6. Give into it. Believe everything it says. Then write rejection letters to publishers rejecting their rejections.
7. Pack it up in a box labelled ‘Satan’, push it to the back of your mind, and get lost in writing your next book.

Okay, so is this sounding as mad as I think it does? Or does anyone else out there have OTT Optimists that need settling down too?

*Not an actual quote from an actual rejection in case you were wondering.

10 thoughts on “Calm the $%* Down – Tips for the Over-Optimistic Writer”

  1. I have these voices, but I think I come at it from the other direction. I always think something stinks, but then the little voice tells me it’s great so I WILL send it anywhere and then I can write some more. It’s like the lollipop after the shot: better give me something good or I ain’t doing it again!

  2. Amalie – Lol, good point! I should give my little optimist a few more chances. But honestly, as good as Tolstoy?? Me? No. 🙂

    Rach – Hehe. Is that why you keep saying you’ll never sell again?? Tell the optimist that she’s totally right, NYT bestseller lists here you come!

  3. I have those exact same thoughts, too. Have tried to re-train my brain, but it doesn’t work. So I just go with it – even the most exciting, extreme scenarios pop into my head – and give myself a stern ‘keep working’ lecture once my brain can focus again.

    PS: my captcha below reads ‘aresolds’…The Evil Optimism is already building scenarios.

■ **Exercise instructions**
[1] Summarize the blog excerpt on over-optimistic writers in two sentences.
[2] Carry the blog excerpt on over-optimistic writers on past its final line.
The listing has no connection to the text.

■ **Dataset section**
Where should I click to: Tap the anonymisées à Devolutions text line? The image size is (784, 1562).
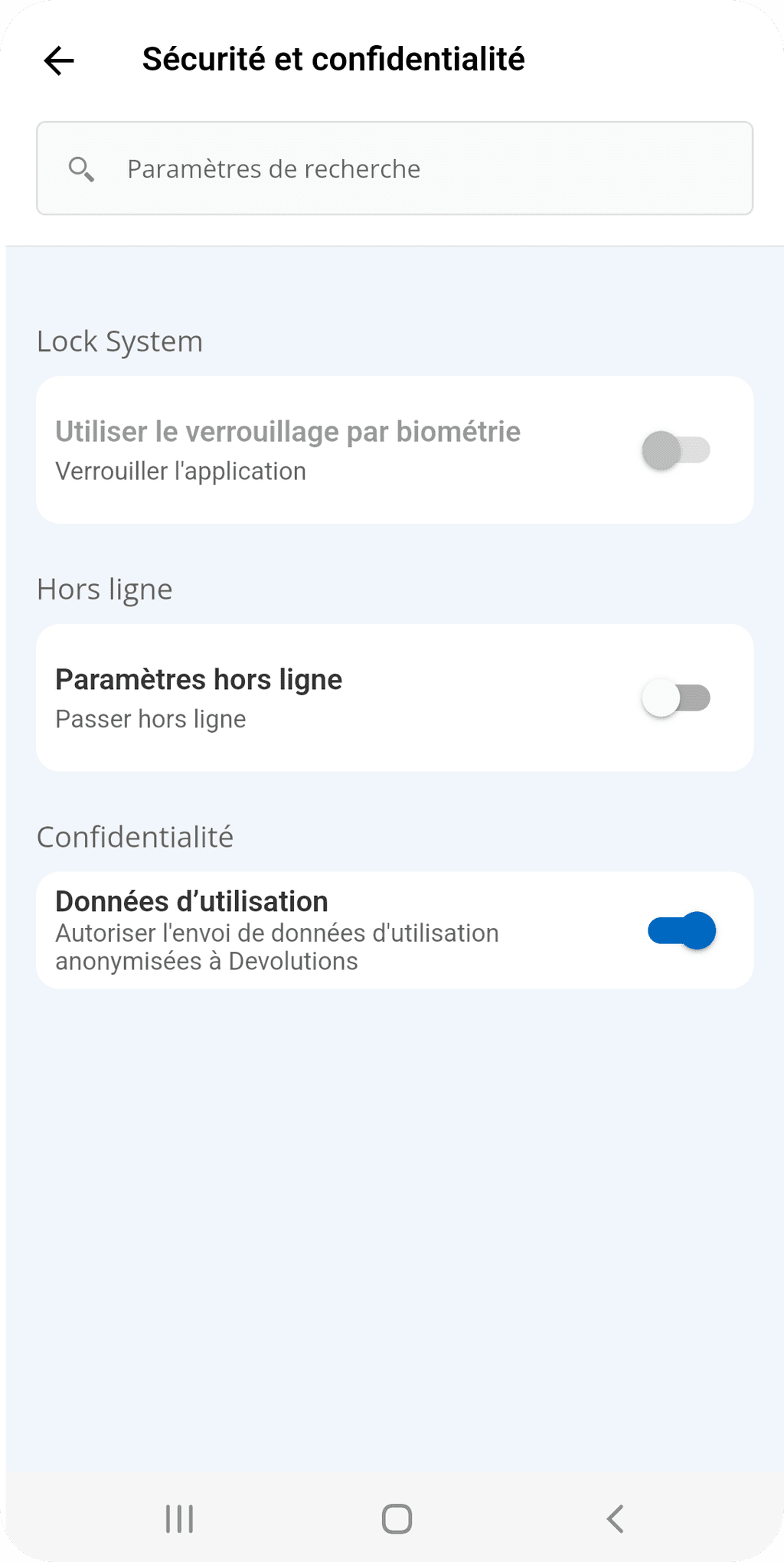(x=207, y=962)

■ **Outputs for the tasks**
[1] The excerpt closes a list of tips for handling an over-optimistic inner voice: either give in to it and write rejection letters rejecting publishers' rejections, or pack it in a box labelled 'Satan' and get lost in writing the next book. The post then asks whether other writers have such optimists, and commenters answer that the voice talks them into sending work out so they can keep writing, or that retraining the brain fails, so they go along with the wild scenarios and then deliver a stern 'keep working' lecture.

[2]
  4. I have those voices. I used to try to block out the positive one, because listening would make me excited, and then make the rejection all the more crushing because I’d allowed myself to think the eds might like it. But with a dozen rejections up my sleeve, I decided that if I’m going to get rejected anyway, the waiting time is a very precious. The time of possibilities, of allowing myself to be excited, because I don’t even allow myself to get excited at a What If, then why on earth am I still writing? So I listen to the positive every time I sub, allow myself to dream, then acknowledge the negative voice with a Damn You Were Right once I get the rejection . I’m hoping one of these days I can stick my tongue out at the negative, and go Nah-nah-nah-nah-nah, you were WRONG!

    And I hope you will too, Jackie. In fact, I know you will.

  5. Kristina – that is the BEST captcha ever! And maybe I should just give into it eh? Prepare myself for that 3am wakeup call and the million dollar instant contract. 🙂

    Madeline – that sounds incredibly sensible. You see, I do let myself listen to that voice and yes, when the R comes it is horrible, horrible, horrible. And I think ‘stupid, stupid woman!’. 🙂 But you know, you’re right, perhaps the excitement of hope is worth it.
    And thanks. I know you will too!